これもある飲み会の後。真生ちゃんが例によって上機嫌になるほど飲んで、いろいろあって、私とルイちゃんで抱えて帰る事になった夜である。
「貴方! 子供なのに、なんでこんな時間に出歩いているの!? 親御さんは!?」
目を付けたのは、田中律と岡田巴と言う女性警官である。
「あー、りっちゃん! ともちゃん! 今日も、巡回ご苦労様です!」
真生ちゃんが、敬礼しながら絡んでくる。
「うわ、酒クサ……貴方達、お酒飲んでないでしょうね!」
この警官たち、どうも転生者の理解が中途半端らしいので、扱いが面倒だ。
「そんなことあるわけないでしょ! この子、体調が悪いだけです!」
と、必死に誤魔化すも、真生ちゃんが、
「人間って奴はね、私がどんなに手を尽くしても、相手を制圧する事しか考えないし、合理的な結論をだせないの!
クソ! 自分の損害も顧みず殴りかかってくる。
婦警さん、どう思いますか!?」
なんて変な絡みをしてくる。どうにもどうにも手に負えない。
女性警官の答えは、「そ、そうねぇ。話し合いでなんとかならないかしら」と選りに選って最悪な答えだった。

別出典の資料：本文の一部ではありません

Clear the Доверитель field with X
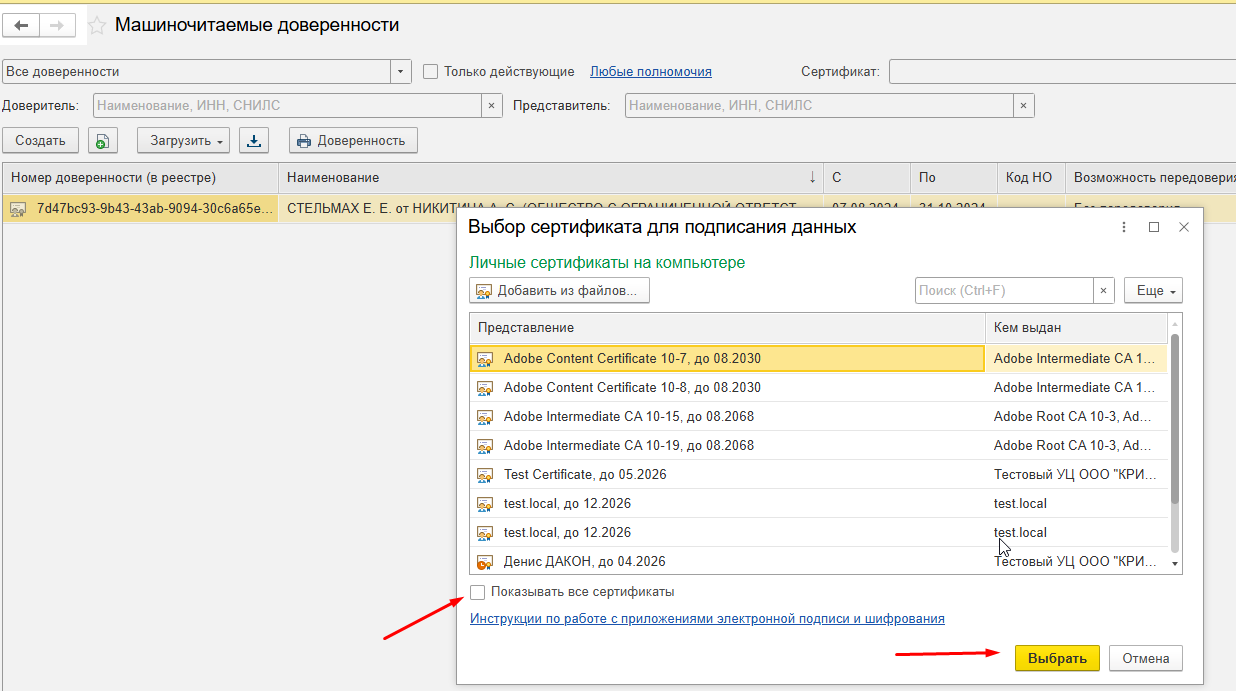The height and width of the screenshot is (691, 1236). click(491, 106)
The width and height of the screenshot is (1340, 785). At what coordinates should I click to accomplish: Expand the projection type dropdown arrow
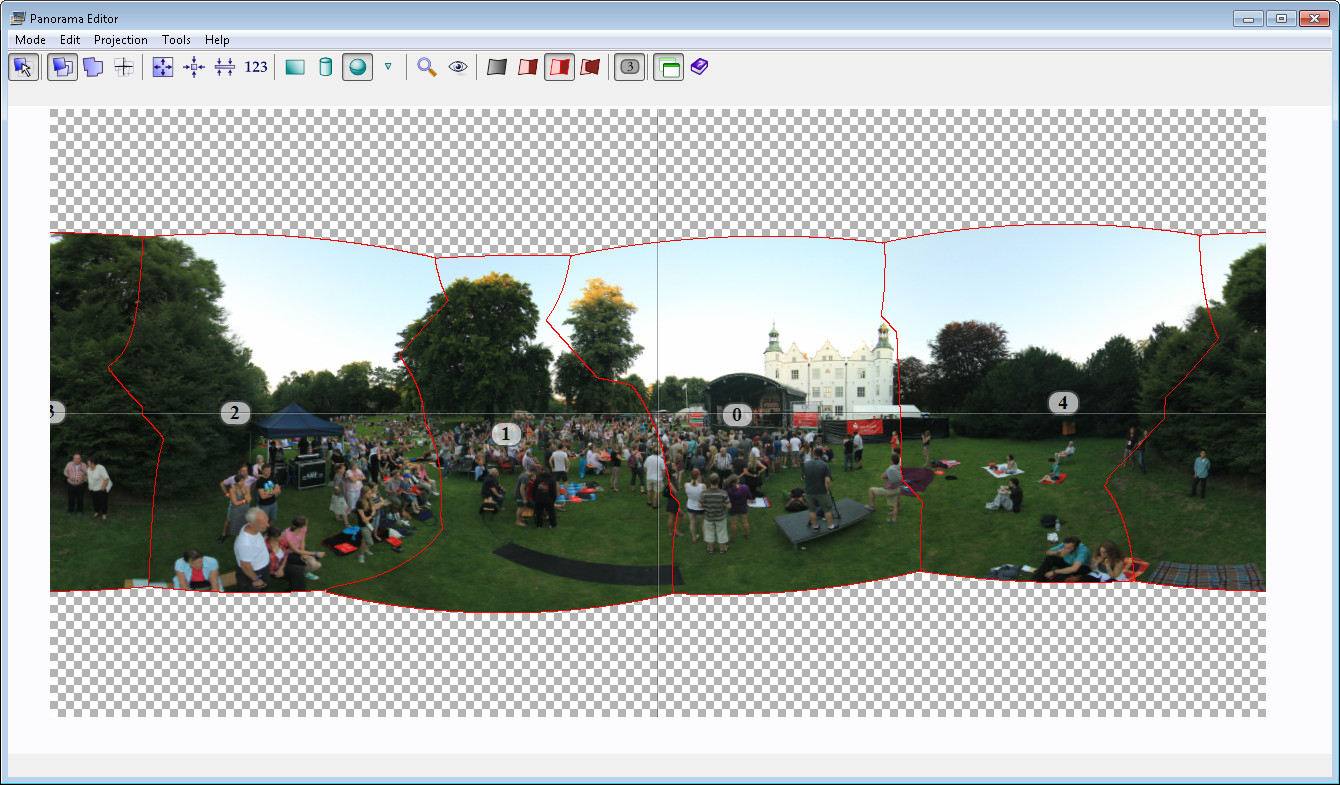(388, 67)
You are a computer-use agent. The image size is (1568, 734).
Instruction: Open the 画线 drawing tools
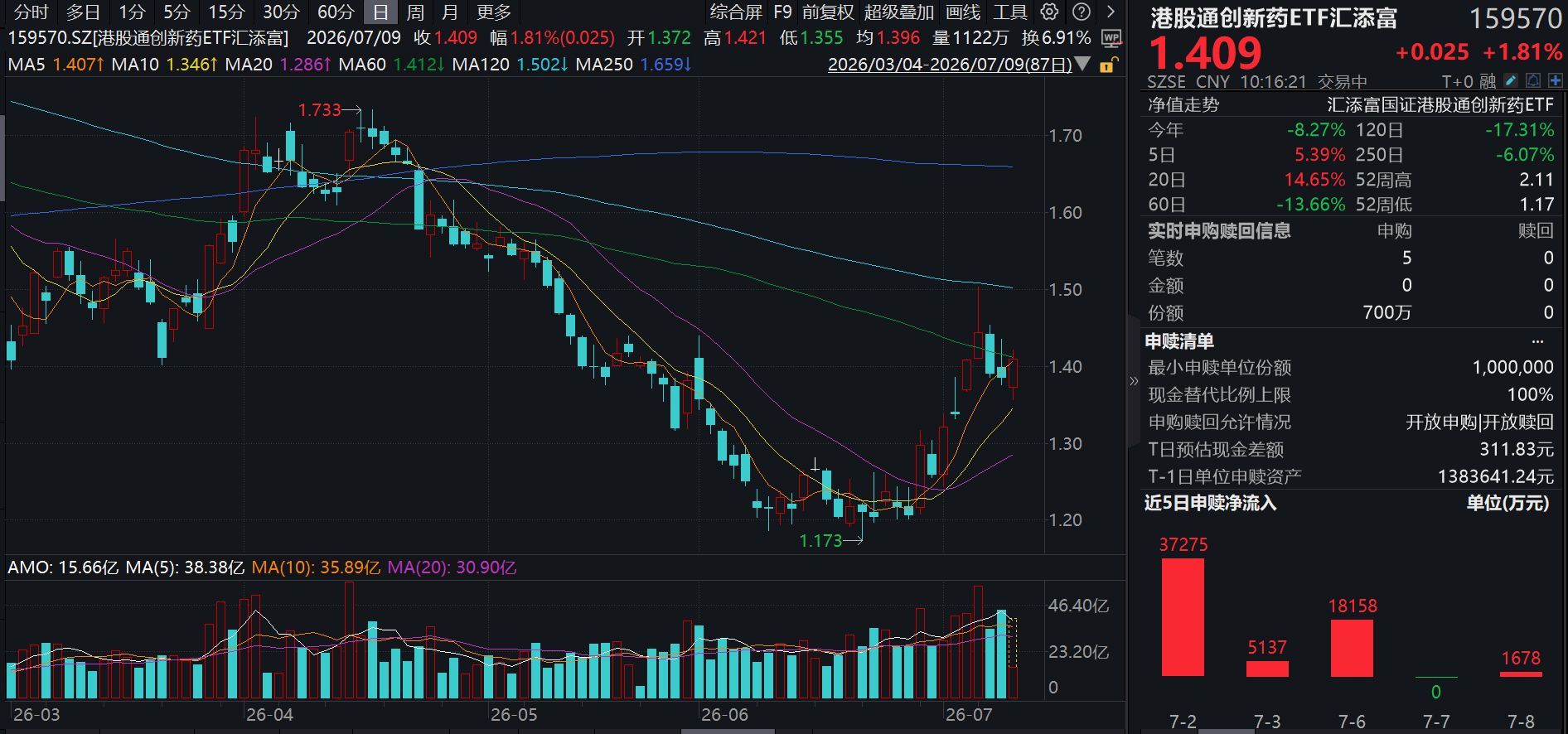point(963,12)
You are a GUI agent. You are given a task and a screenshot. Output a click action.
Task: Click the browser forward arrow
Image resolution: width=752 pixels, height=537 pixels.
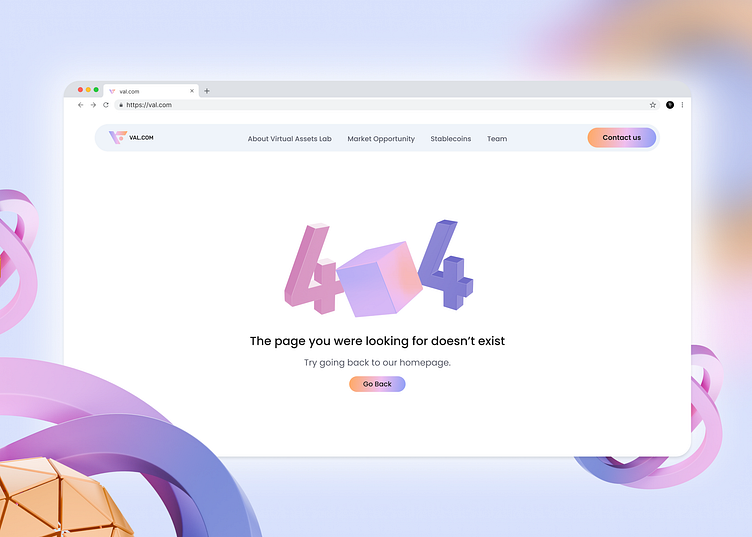click(x=93, y=105)
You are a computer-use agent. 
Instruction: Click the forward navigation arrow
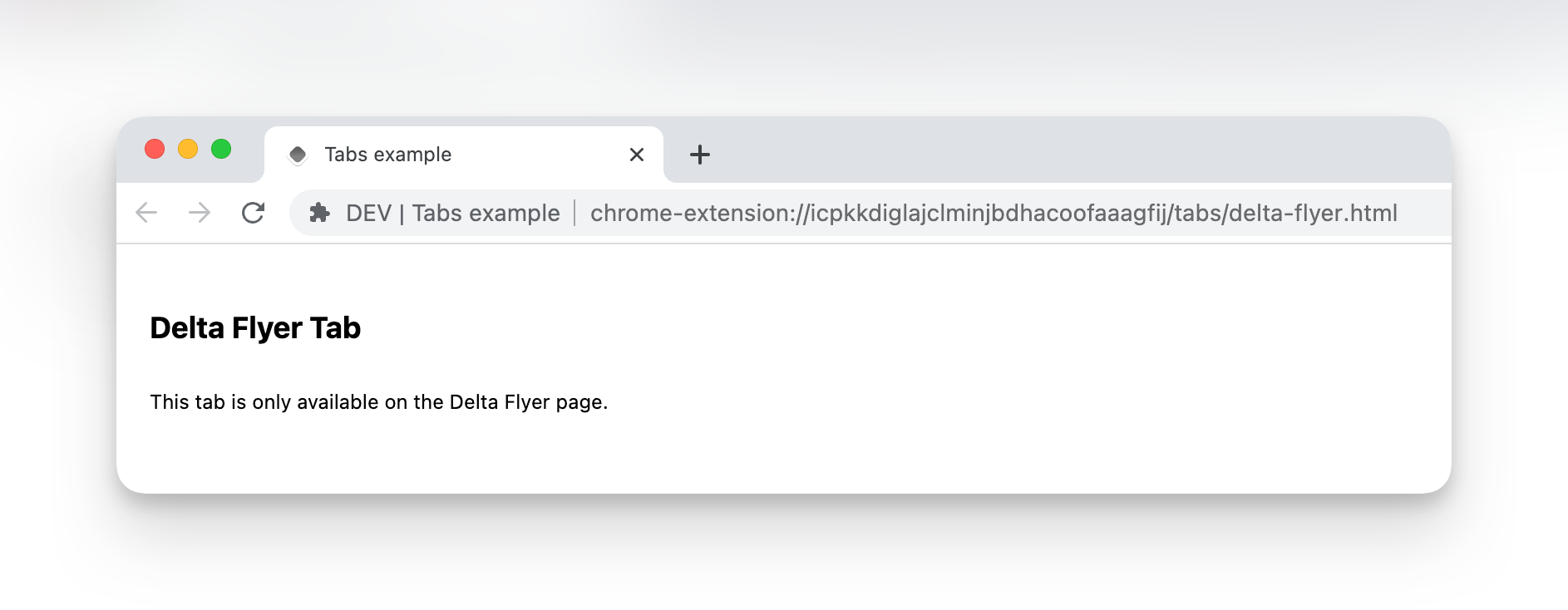coord(200,213)

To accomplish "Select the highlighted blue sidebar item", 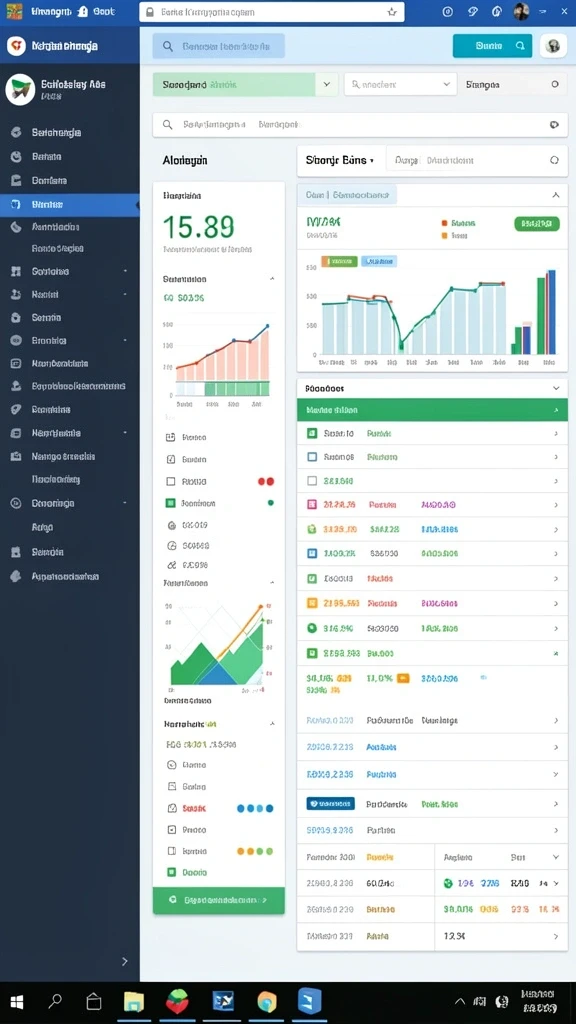I will pyautogui.click(x=70, y=204).
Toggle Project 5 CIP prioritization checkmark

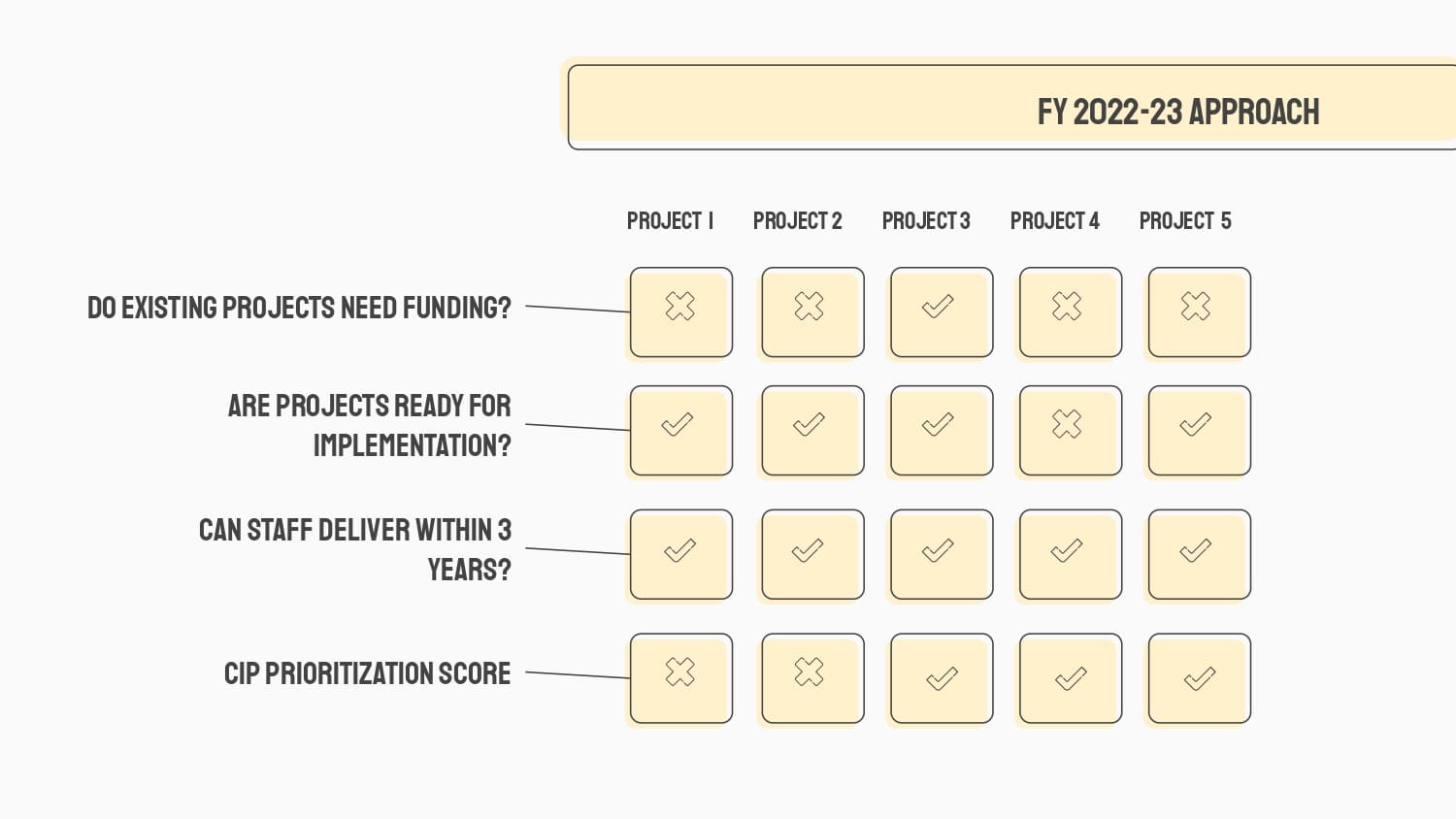coord(1200,678)
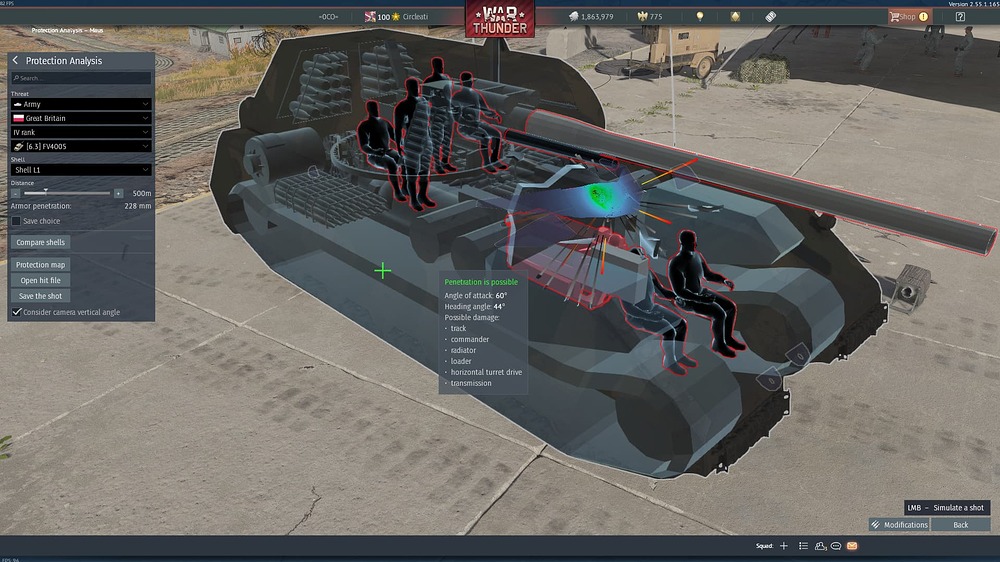Open the orange mail envelope icon

pos(852,546)
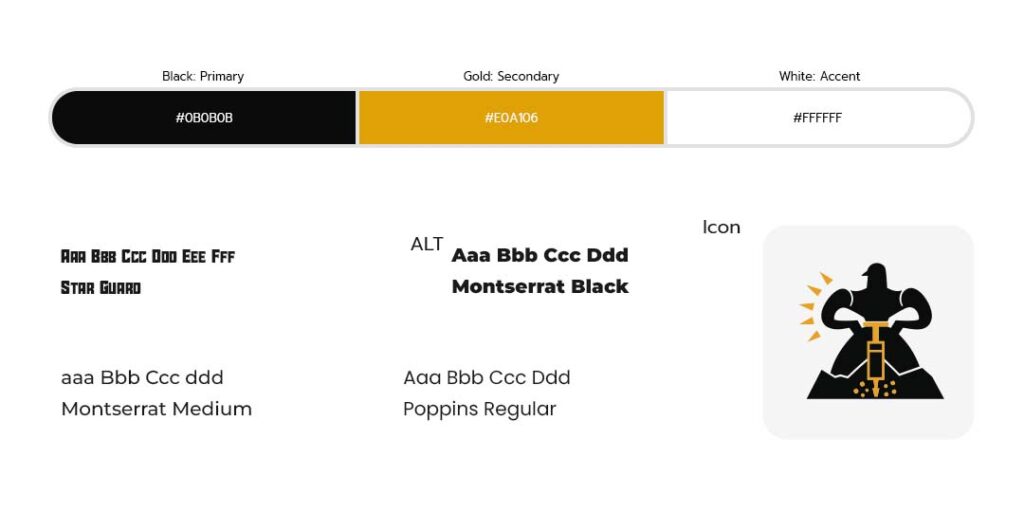
Task: Click the "ALT" label
Action: point(427,244)
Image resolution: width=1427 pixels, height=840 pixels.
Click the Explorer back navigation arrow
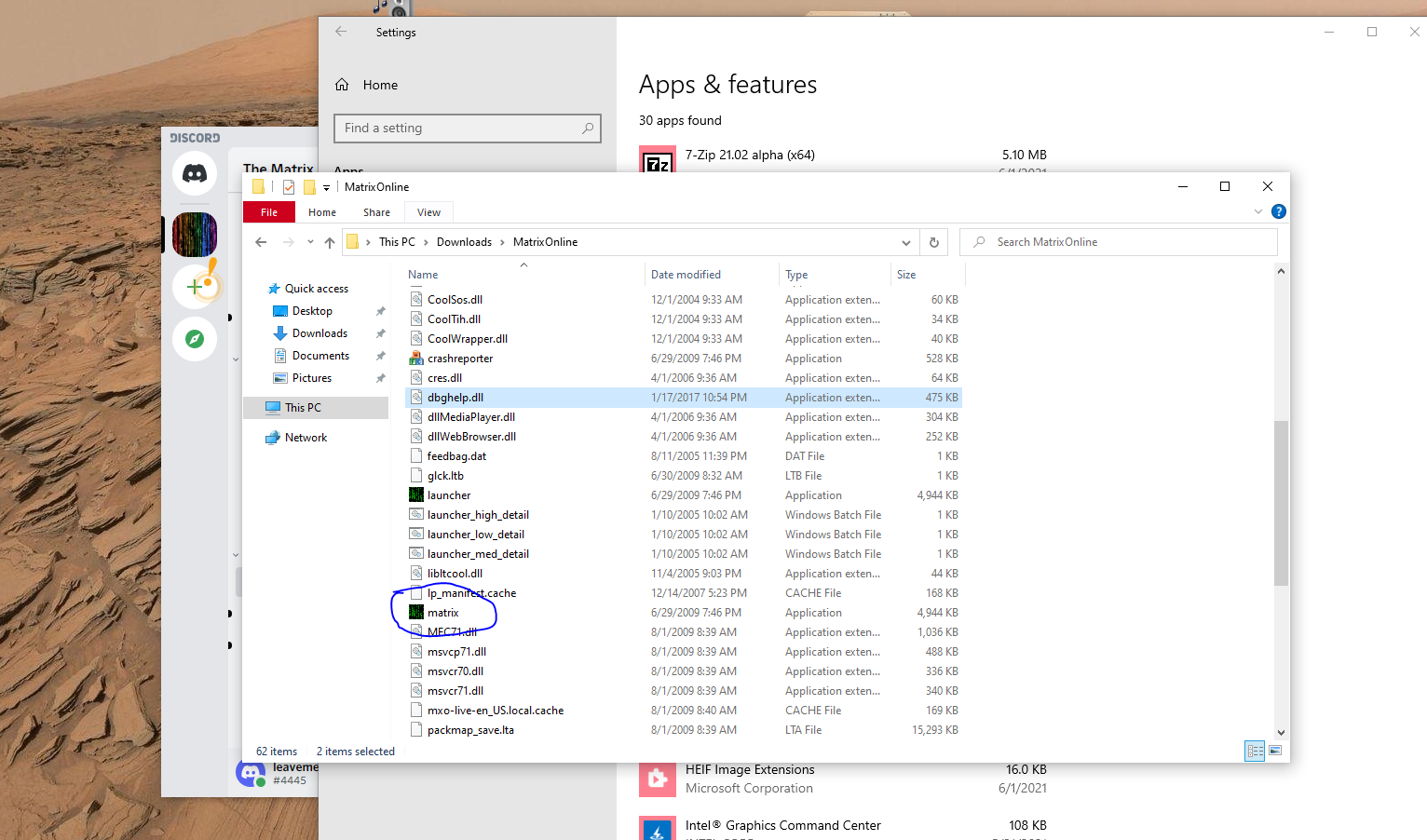point(261,242)
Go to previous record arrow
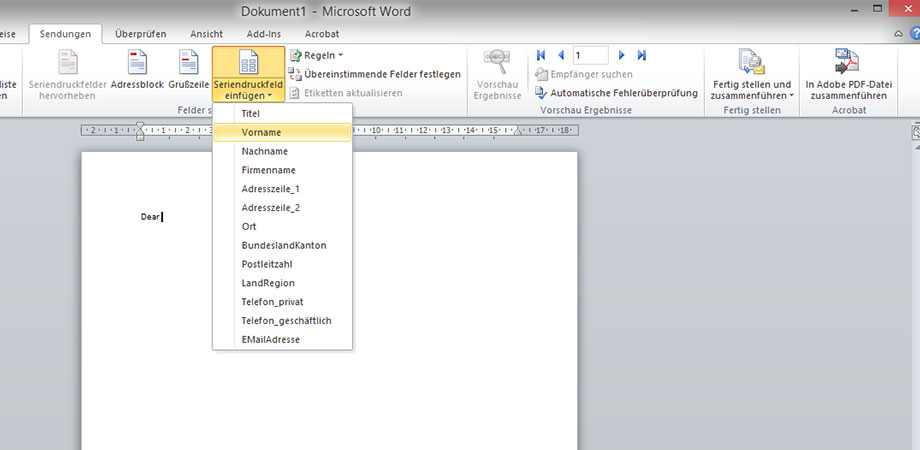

「あのね、話し合いってのはね、合理的な落とし所を弁えている同士しか成立しないの。コイツは、もっと攻め込めばなんとかなるなと思えば話は成立しないし、相手がこの程度の相手なら話し合いする価値がないなと思われても成立しないの。こっちが十分に相手を制圧できる力を持っている時にだけ成立するの。
重要なのはね、相手の理性を推し量る事なの。
相手が人間である限りは外交が全てだけど、相手が猿ならもう、ハンティングしかないのよ。分かる?」
私と二人して、「あー」と言うしかなかった。
この女性警官も真面目なモノだから、「それは努力の放棄でしょ」とか言っちゃう。
「ばーか! 努力ってのは、自分の埒内の達成点であって、自分がどうしたからと言って変わらない事に関しては努力じゃないの。相手が何を決定するかは相手の問題なんだから、こっちが何を思って働きかけたかなんて、こっちの自己満足でしかない。
相手の決定権を奪うのは、こちら側の力を相手に理解させる事で、相手がその理解を拒否した瞬間に、和睦なんてものはなくなるの!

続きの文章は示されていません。